Solution for Supercomputing Center: InfiniBand

As is known to us, computing cluster tech platform plays a key part in supercomputing center due to its excellent productivity and flexibility. In this platform, high-speed interconnection techs as solutions for HPC(High Performance Computing) simulation are usually adopted, such as InfiniBand, high-performance Ethernet (simplified frame structure), BlueGene, Gray and other interconnection tech. Although Ethernet or Cray interconnection tech is used by many systems in Top500 of supercomputing centers(shown as the pic), and InfiniBand is the most prevailing among them by virtue of its unique merits, in which it’s reported that there are 41.2% of supercomputing centers using it. For it, Gigalight will have a detailed introduction about InfiniBand.

Gigalight will get about to introducing InfiniBand from the perspectives of its definition, its development reasons, its prospect one by one.

What Is Infiniband?

InfiniBand (abbreviated IB) is a powerful new architecture designed to support I/O connectivity for the Internet infrastructure. Simultaneously, it is a computer-networking communications standard used in high-performance computing that features very high throughput and very low latency. With input-output (I/O) broadband structure, InfiniBand can improve the communication speed among various devices of server and network subsystems to provide the broadband services with higher performance and infinite expansion for future computer systems. InfiniBand tech is not used for general network connection, but for connection problems of server side. Therefore, InfiniBand will be used for communication between server and server (such as copying, distributed work, etc.), server and storage device (such as SAN and direct storage attachment), and server and network (such as LAN, WANs and the Internet).

Why Choosing InfiniBand?

The reason why InfiniBand is able to stand out from these solutions for HPC is that it’s with the unique advantages:

  • With High Bandwidth: InfiniBand defines three link speeds at the physical layer, 1X(2.5 Gb/s, 4 wire), 4X(10 Gb/s, 16 wire), 12X(30 Gb/s, 48 wire). Each individual link is a four wire serial differential connection (two wires in each direction) that provides a full duplex connection at 2.5 Gb/s. Besides, the higher bandwidth connections (4X, 12X) defined by InfiniBand provide backbone capabilities for IPC clusters without the need of a secondary I/O interconnect.

  • Lower latency: RDMA zero-copy networking reduces OS overhead.
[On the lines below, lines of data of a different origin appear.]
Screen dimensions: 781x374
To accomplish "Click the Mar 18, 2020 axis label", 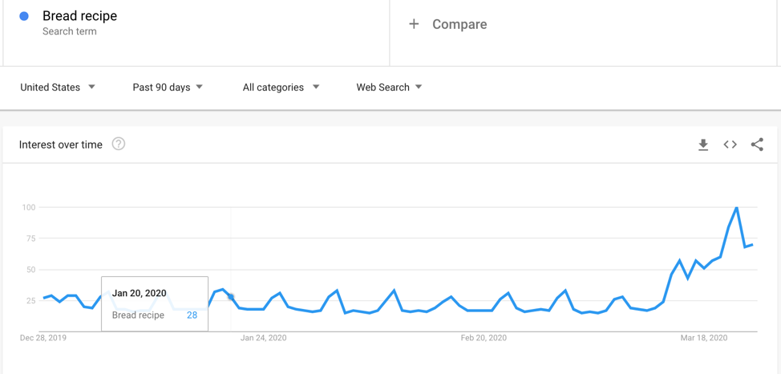I will click(703, 338).
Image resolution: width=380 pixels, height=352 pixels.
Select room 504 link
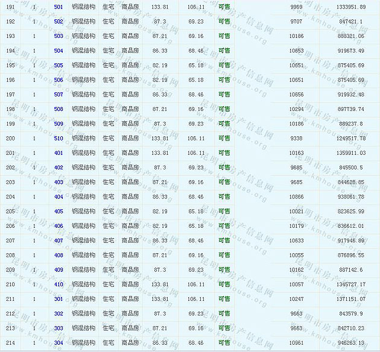58,51
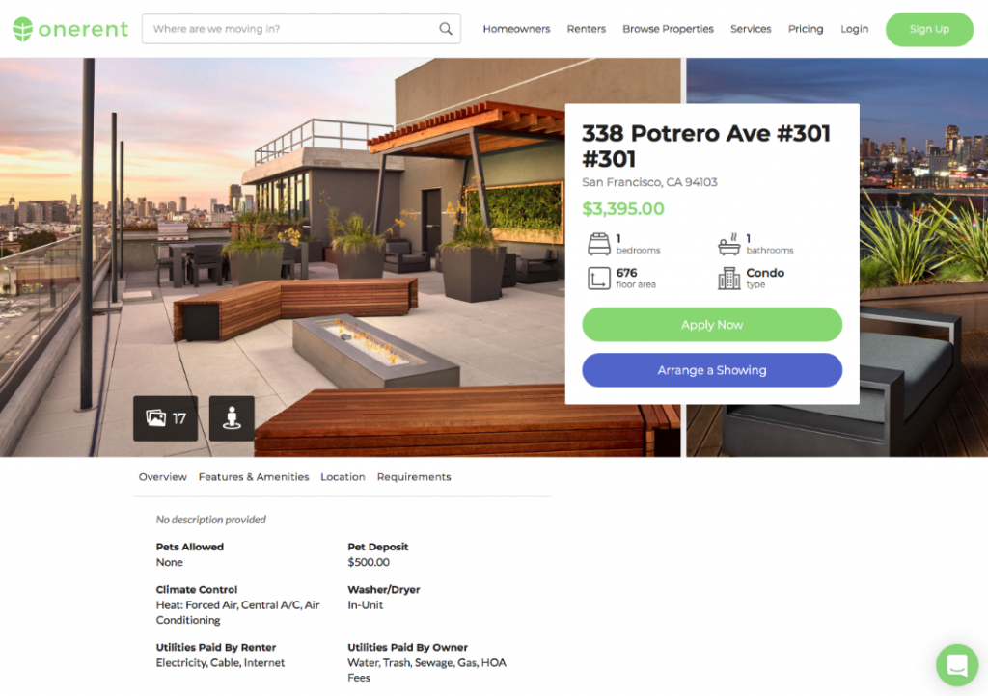
Task: Click the green Sign Up button
Action: [x=929, y=29]
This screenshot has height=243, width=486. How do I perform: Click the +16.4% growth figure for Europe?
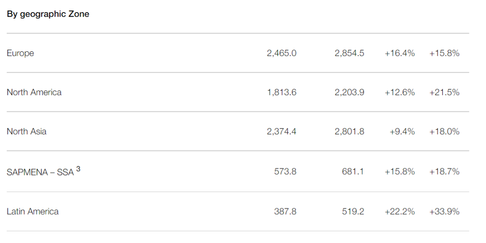click(x=400, y=53)
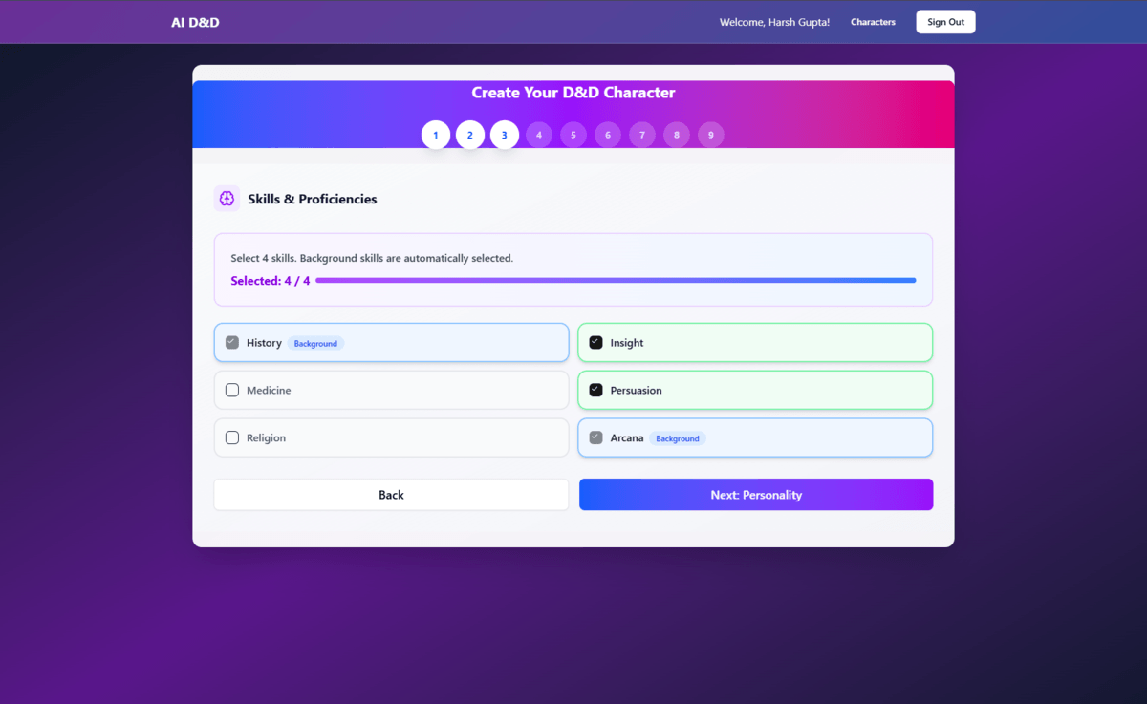Viewport: 1147px width, 704px height.
Task: Go to step 1 in wizard
Action: [436, 135]
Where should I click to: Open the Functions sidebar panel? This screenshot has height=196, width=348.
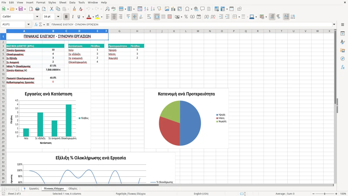coord(342,67)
Vis RDMA transfers from system memory to system memory, InfiniBand implements a reliable in-order transport connection in hardware and thus data is delivered extremely efficiently, with low latencies and without host CPU assistance. InfiniBand's ultra-low latencies, with measured delays of 1µs end to end, greatly accelerating many data center and high performance computing (HPC) applications.

  • Enhanced scalability: InfiniBand can accommodate theoretically unlimited-sized flat networks based on the same switch components simply by adding additional switches. The scalability is critical as applications require more processor bandwidth. Meanwhile, Scalability is supported with fully hot swappable connections managed by a single unit (Subnet Manager). With multicast support, single transactions can be made to multiple destinations.

  • Cost Effectiveness: InfiniBand Host Channel Adapters (HCAs) and switches are very competitively priced and create a compelling price/performance advantage over alternative technologies. In addition, the much lower PHY( Physical Layer Devices ) power results in both integration and RAS cost advantages for InfiniBand. With InfiniBand's reduced PHY power requirements, these higher port count devices are entirely within reach. Reducing a multi-chip system to a single chip solution provides substantial cost as well as area savings. Whether or not the PHYs are integrated, InfiniBand's reduced power consumption results in cost savings for highly available applications.

  • With Low Power Requirements: An InfiniBand copper PHY requires only about 0.25 watts per port. In contrast, a Gigabit Ethernet PHY requires roughly two watts per port. The order of magnitude difference is explained by realizing that Gigabit Ethernet PHY's are designed to support local area networks (LAN's) requiring connections spanning at least 100 meters. InfiniBand addresses only server and storage connections within the Internet Data Center. Thus it does not need to span such great lengths, and can operate at a reduced power level.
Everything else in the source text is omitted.